There have been camera shops in the Holborn area for over 150 years. And just under a century ago the multi-faceted entrepreneur Norman Lewis took over a going concern in Holborn itself. He carried over the trading title of his father Richard’s chemist shop in North London—R.G.Lewis. In earlier years he had operated a photographic developing and processing business on the first floor above Richard’s shop in Enfield and photography was in his blood.
Norman was one of the first to take an interest in the new Leica world of “miniature photography” in the late 20s and he propelled R.G.Lewis into becaming the country’s leading Leica specialist. Norman Lewis was a successful travel writer who was constantly trekking the globe, calling in to Holborn every few months to replenish the coffers. In his wonderful autobiography, Semi-invisible Man (link below), he outlines his early years in Enfield, his involvement with his father’s chemists shop and his rise in the world of Leica.

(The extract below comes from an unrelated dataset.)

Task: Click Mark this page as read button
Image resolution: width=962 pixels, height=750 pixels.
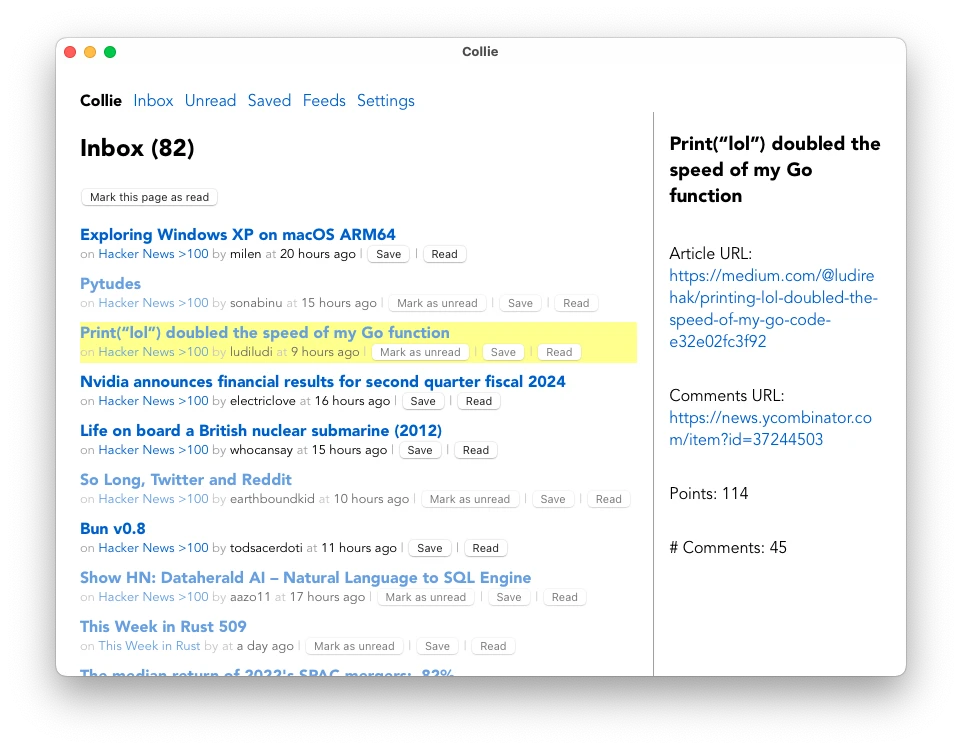Action: click(x=149, y=197)
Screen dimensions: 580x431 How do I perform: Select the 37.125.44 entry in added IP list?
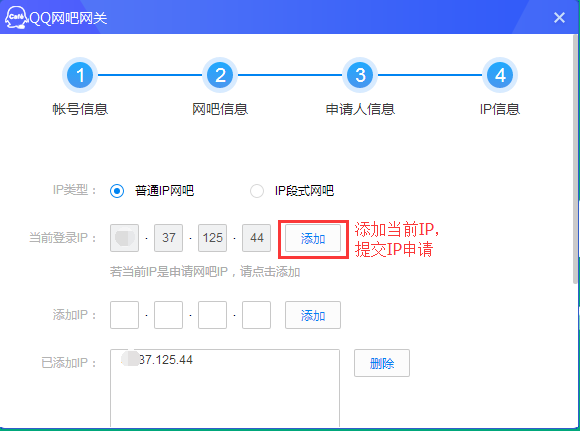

Incredibly, Norman was also a spy for the British security services in the years leading up to the Second World War and for some time afterwards. His profession as travel writer and successful businessman meant that he could wander the world, Leica in hand, without raising the slightest suspicion. A contemporary and friend of Ian Fleming, Norman Lewis probably found some facet of himself in the character of James Bond. Bond would have owned a Leica.
Len Lyons, the current face of R.G.Lewis has had a long career in the photographic business, rising to become a director of the one-time premier chain, Dollands(subsequently taken over by Dixons). One day he was sent to negotiate to the purchase of the R.G.Lewis business from Norman. Later, in 1982 when Dollands was sold, Len acquired R.G.Lewis as his new baby.
Over the past few years I have built up a good relationship with Len who is unfailingly knowledgeable, courteous and helpful. His little shop in Southampton Row was a regular stop on my travels around London. I would often call in for a chat with Len, Barry or Walter and I will miss this immensely.
On the bright side, from a customer point of view, There is just over a month to visit Len’s shop and see what bargains there are to be had. I know that there is a vast amount of historic photographic gear stored there and a visit is highly recommended.
Leica enthusiasts throughout the UK will be upset to hear of Len’s decision to close down. It is truly unfortunate that the company could not have continued in some form but, as Len himself says, the modern photographic market is a cutthroat business, even for a Leica dealer. The demise of R.G.Lewis is a loss not only for the Leica community but for photographic retailing in general. The store at 29 Southampton Row, Holborn, is one of the last of its kind.
Small family businesses such as R.G.Lewis are closing down every year. Yet there is a vast gulf between the impersonal approach of the big high street and internet retailers and the old-world charm and personal service afforded by the likes of R.G.Lewis.
Norman Lewis’s autobiography is available in Kindle or hardback from Amazon:
My apologies that I am not able to include more photographs of the shop and Len. I have many, but they are in London and I am in Athens. I will add more to this article when I return.